◆ PROBLEM STATEMENT
Return only the lines of the data below from the line with "Where should I click to: Close" up to and including the line with "This screenshot has height=635, width=1180.", exactly as written, with the pictures omitted.

Pixel coordinate grounding data
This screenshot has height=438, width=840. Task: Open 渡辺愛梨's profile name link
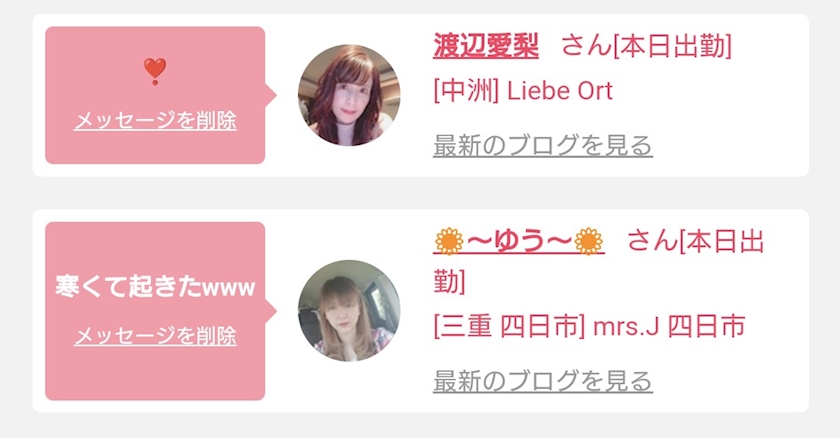click(485, 46)
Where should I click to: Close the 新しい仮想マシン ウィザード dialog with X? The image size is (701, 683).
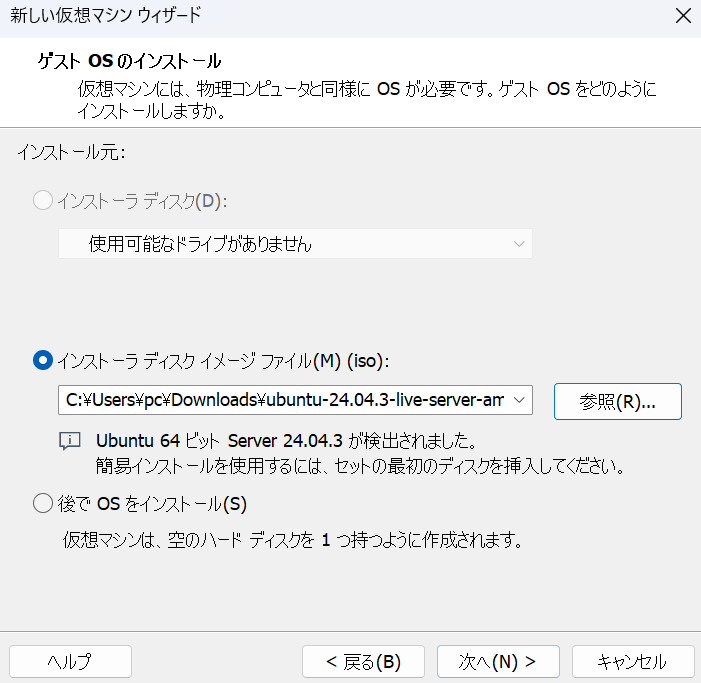coord(682,15)
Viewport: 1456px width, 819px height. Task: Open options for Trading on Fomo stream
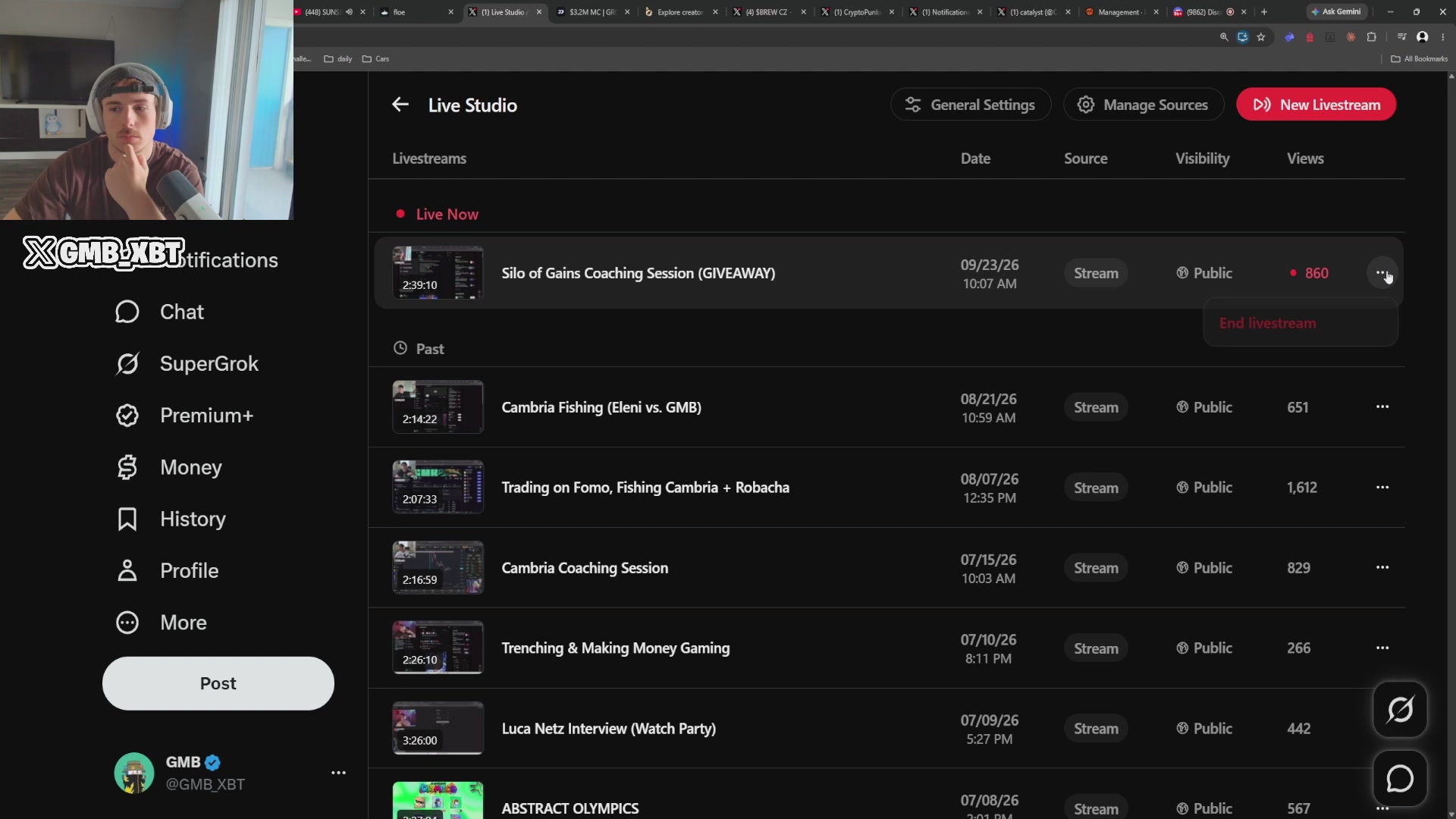point(1382,488)
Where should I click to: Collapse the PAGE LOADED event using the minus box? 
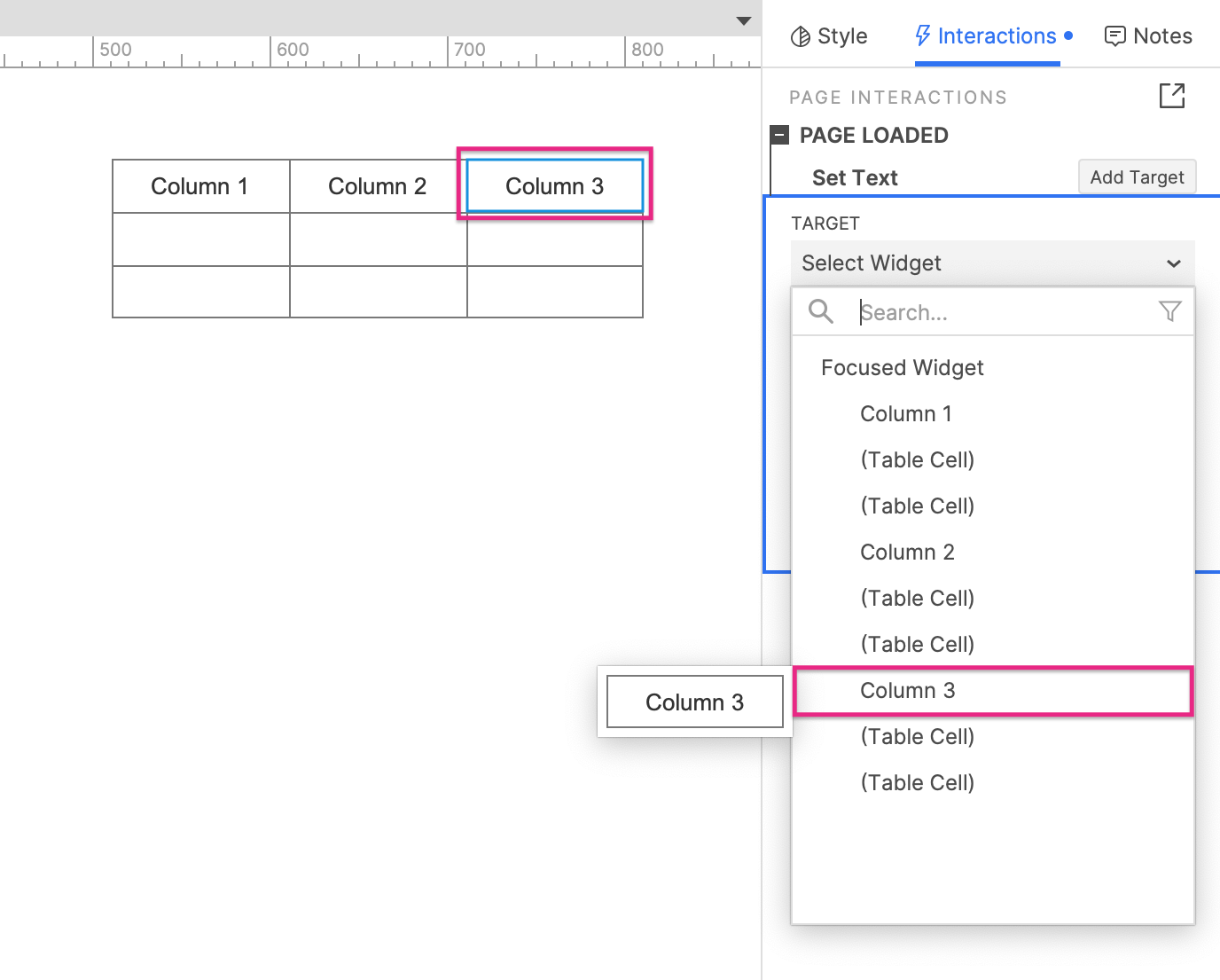pyautogui.click(x=779, y=134)
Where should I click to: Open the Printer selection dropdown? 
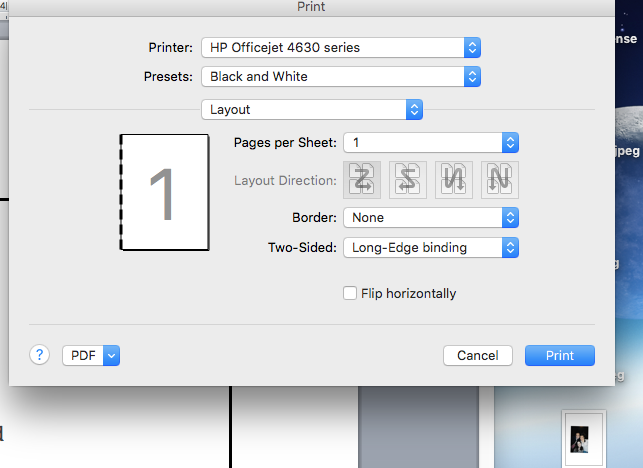pos(341,47)
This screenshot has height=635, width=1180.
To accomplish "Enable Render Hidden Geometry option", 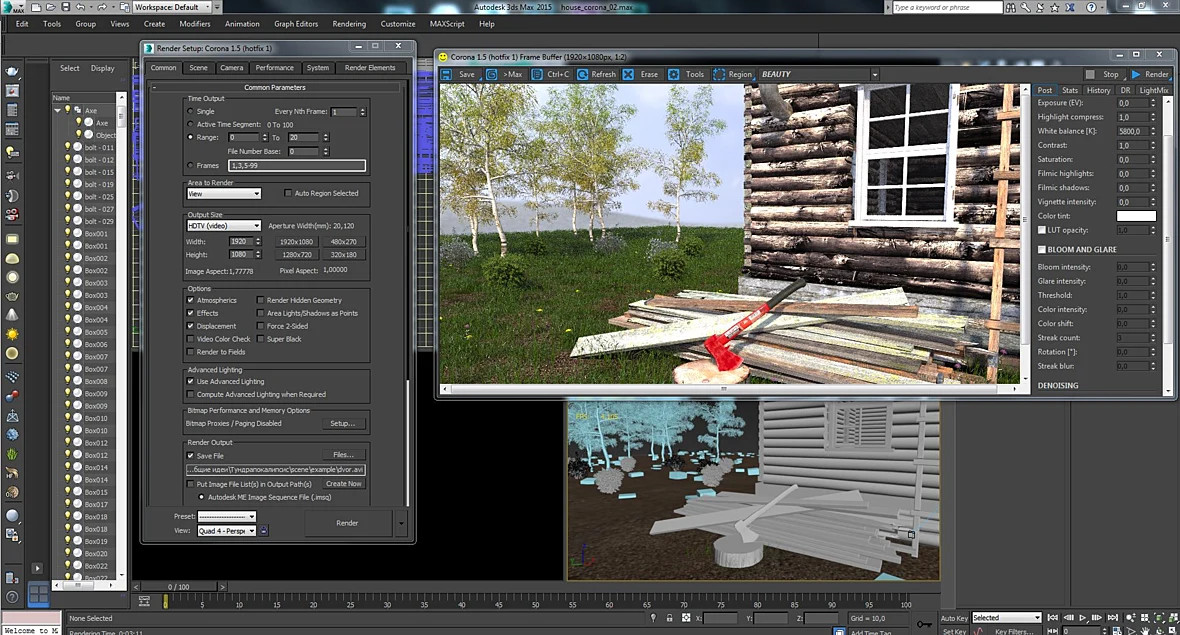I will pos(260,300).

◆ WRITTEN REPLY
Where should I click to: Close the 新しい仮想マシン ウィザード dialog with X? The image size is (701, 683).
coord(682,15)
Viewport: 1456px width, 819px height. Task: Open options for Trading on Fomo stream
point(1382,488)
Where should I click to: Collapse the PAGE LOADED event using the minus box? 
pyautogui.click(x=779, y=134)
Where should I click to: Open the Printer selection dropdown? 
pos(341,47)
This screenshot has height=635, width=1180.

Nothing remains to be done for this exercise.